TLS October 26 2007

from Matthew Reynolds's review of Tate Britain's Millais exhibition:

This discomfiting fascination with the relationship between human bodies and what they are in - both clothes and setting - is one of Millais's distinctive qualities. Through all the variation in style and genre which this exhibition amply documents, he remains absorbed by the idea that a setting can become a kind of vesture, the vesture project an image, and the image tally uneasily with the human being to whom it is attached. No character has been more comprehensively sunk into a natural setting than Ophelia, and yet the effect of ths is the opposite, it seems to me, of that suggested in the exhibition's detailed and generally perceptive catalogue: "the depicted cycles of growth, maturation and display doubly absorb Ophelia into a natural process, and render her insignificant". Of course the silvery embroidery of her dress mingles with the stream and connects with the sprays of white dog rose above; and the purple loosestrife on the bank calls out to the poppies, violets and daisies of her bouquet now scattered on the water. But this weaving of pretty patterns will not assimilate the bare bits of her moribund body which stick up above the surface: her cupped hands, which are shaped like lily flowers but whose cold fleshiness repeals the thought of the comparison as soon as it occurs; her lips, which are not at all like an opening bud; her cheeks, which are pink but hardly rosy. The painting sets up and worries at a contrast between what can be taken as decoration - leaves, flowers, and dress material - and what, here at least, cannot: the woman's body.

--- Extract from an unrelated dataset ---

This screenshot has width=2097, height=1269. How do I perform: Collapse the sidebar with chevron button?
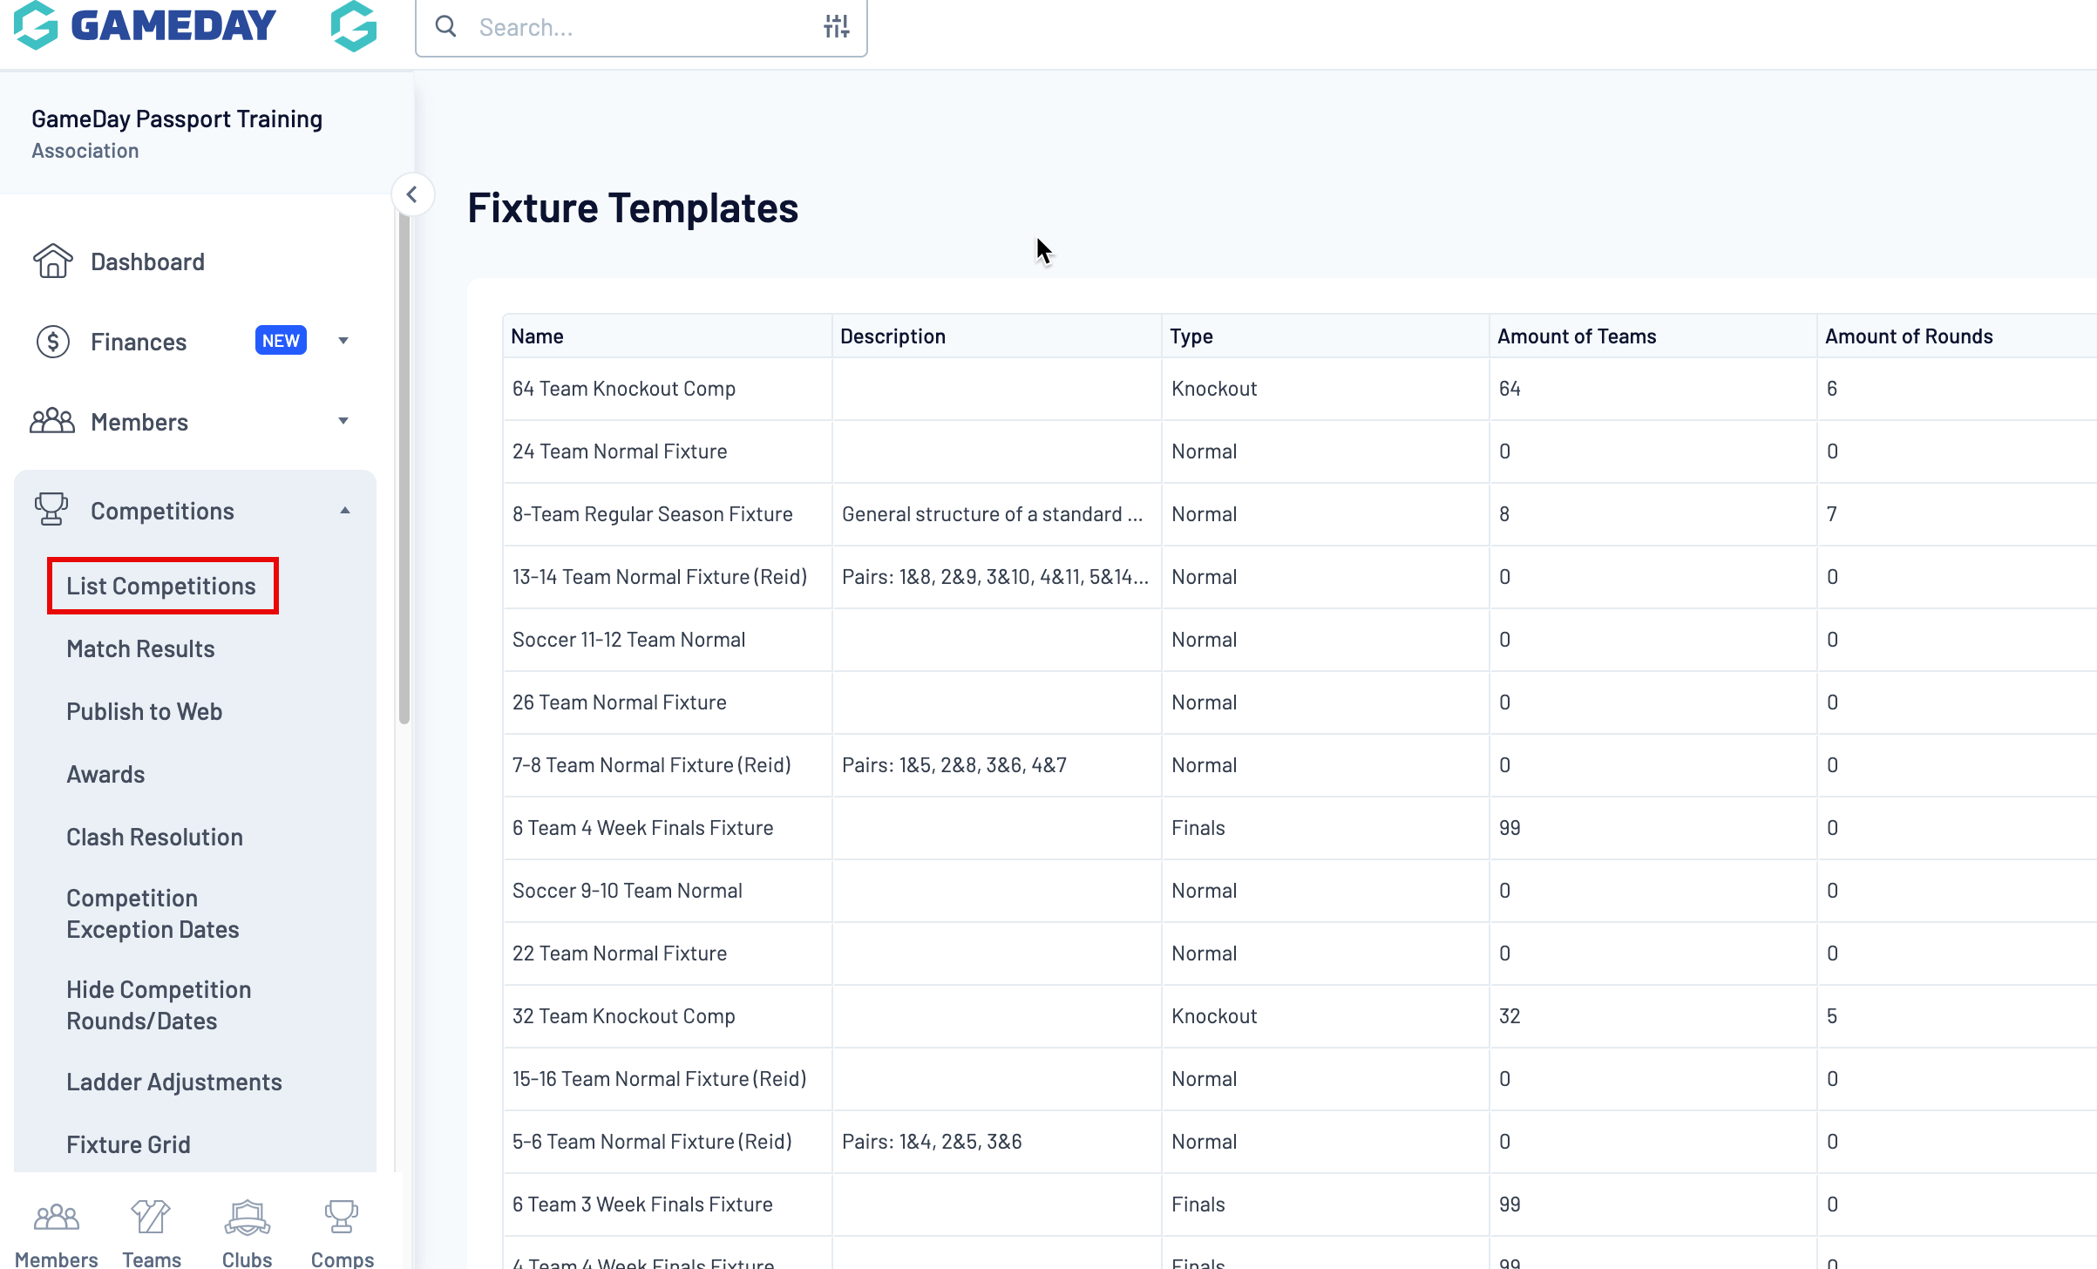pos(412,194)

John Everett Millais, Ophelia, 1851-52


It is a paradox of Pre-Raphaelite art that the more accurately natural forms are rendered in oils the more artificial they appear. Millais was the painter who most noticed this peculiarity and turned it to advantage. In "Mariana", leaves from the detailed autumn trees outside have come into the interior, perhaps through the window, or a door out of shot, or perhaps gathered by Mariana to serve as models for the leaf-and-flower embroidery with which she is passing the time (this piece of woman's work shows that Millais was responding to "The Lady of Shalott", with its weaving, as well as to the other poems by Tennyson that were his main sources, "Mariana" and "Mariana in the South"). The embroidery has a kinship to the gilt leaf pattern on the walls, which in turn finds an echo in the semi-abstracted leaf-cum-star-cum-lily background to the Annunciation depicted in the stained glass; it takes a further step from representation into ornament in the gold and silver filigree of Mariana's belt. The painting draws attention to the processes of pattern-making, of becoming decorative, in which it too is engaged. As with "Ophelia", the popular success of "Mariana" as something nice to look at, and its consequent mass reproduction, are a part of the work's "design".

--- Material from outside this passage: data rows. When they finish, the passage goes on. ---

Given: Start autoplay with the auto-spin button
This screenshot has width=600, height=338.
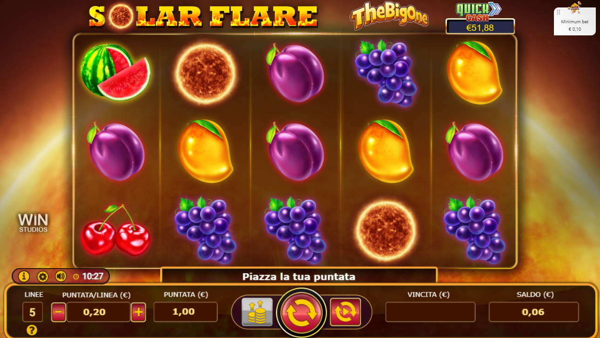Looking at the screenshot, I should pos(345,312).
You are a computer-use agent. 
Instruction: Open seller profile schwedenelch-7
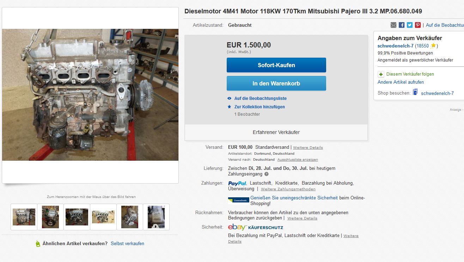396,46
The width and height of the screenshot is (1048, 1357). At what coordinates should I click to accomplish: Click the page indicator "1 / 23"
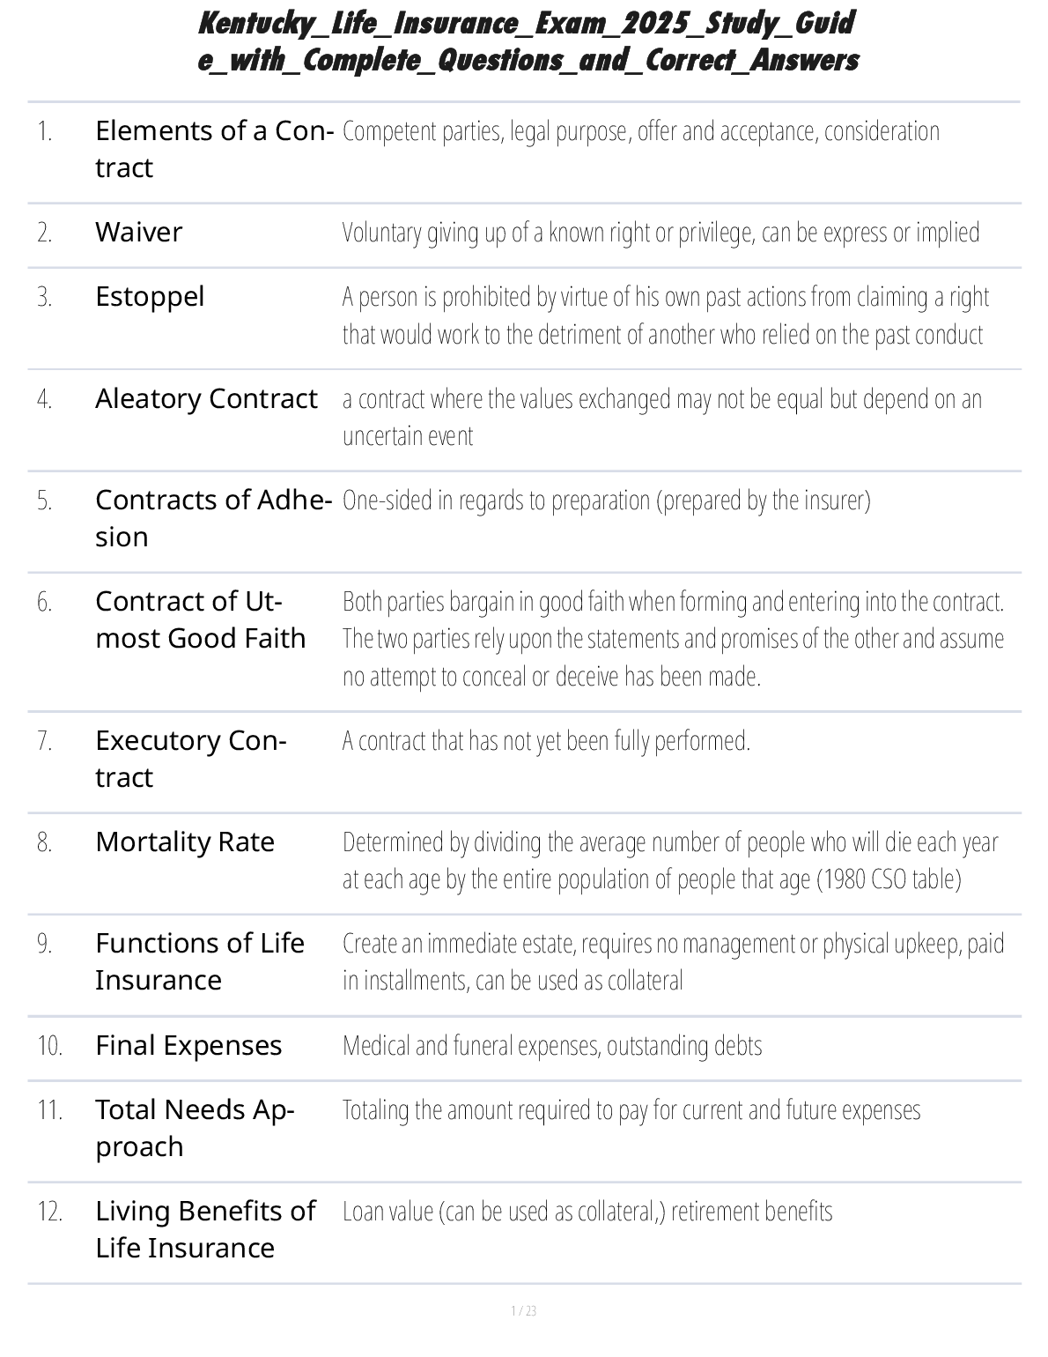click(523, 1311)

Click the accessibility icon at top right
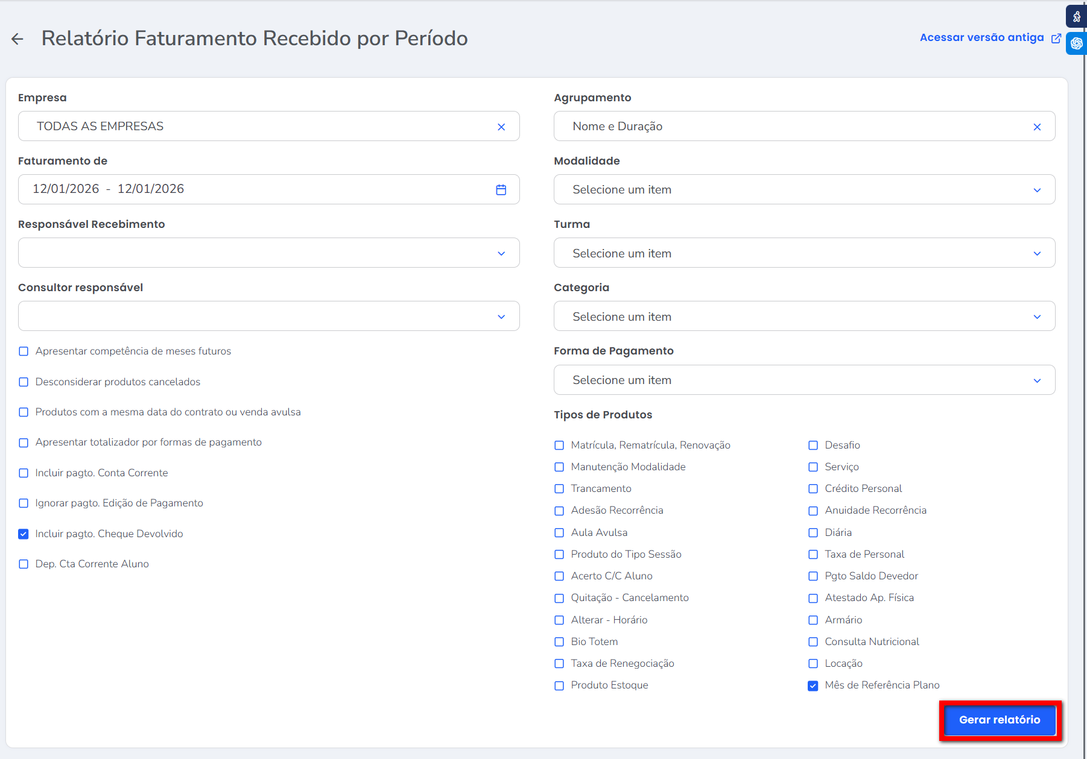(x=1077, y=17)
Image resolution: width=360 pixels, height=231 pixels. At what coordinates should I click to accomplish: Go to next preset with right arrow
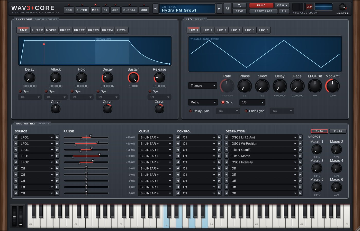[x=219, y=8]
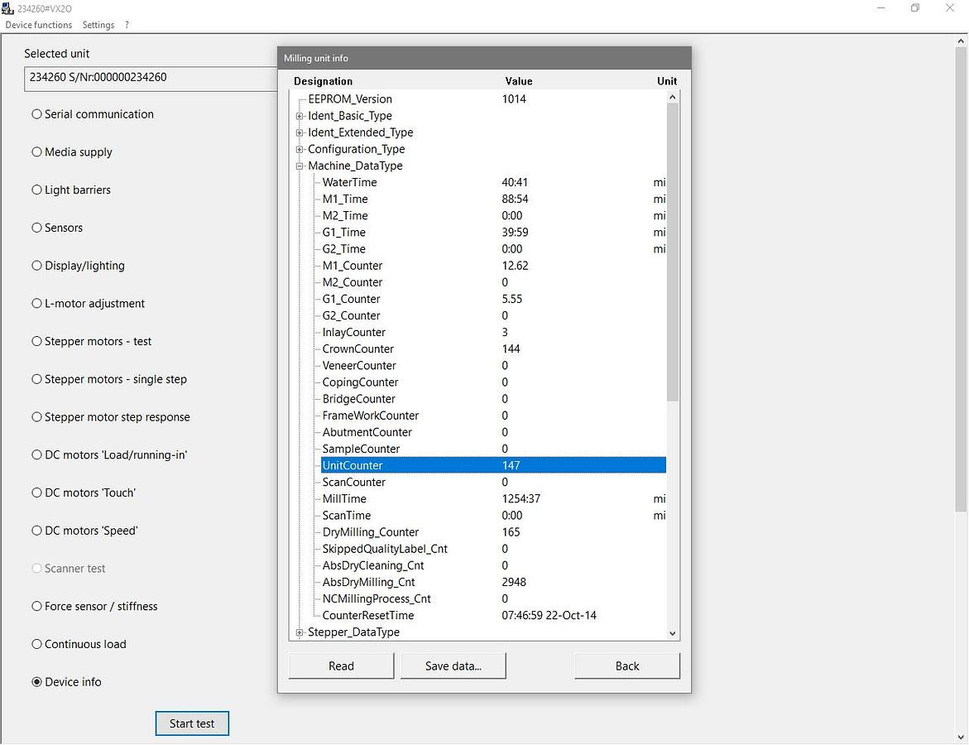
Task: Select the CrownCounter row in the tree
Action: [x=358, y=349]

John Everett Millais, Mariana, 1851


And yet there is something else in the painting which protests against this drift: Mariana's body, which asserts itself with its aching pose, complaining perhaps of pregnancy or of period pain but more likely of everyday bad posture. The two-fold aspect of these pictures is like the switchbacks of tone which occur in the dramatized lyrics and dramatic monologues that were the dominant forms in Victorian poetry: as for instance in Tennyson's "Mariana" itself, where the woman's repeated complaint, "I am aweary, aweary" pushes unavailingly against the surrounding third-person description, which goes on pleasurably detailing the setting for her pain.

Millais must have been sensitized to these dislocation of body and surrounding texture by his working practices: one reason why Ophelia looks at odds with her location is that the model for her, Lizzie Siddal, shivered in a bath in London while Millais inserted her into a scene brought home from the Hogsmill river at Malden; Mariana, too, was cut-and-paste together with trees observed in an Oxford garden and glass inpsired by Merton College chapel. For all the skill with which they are assembled, the pictures' elements retain the feel of their divergent origins.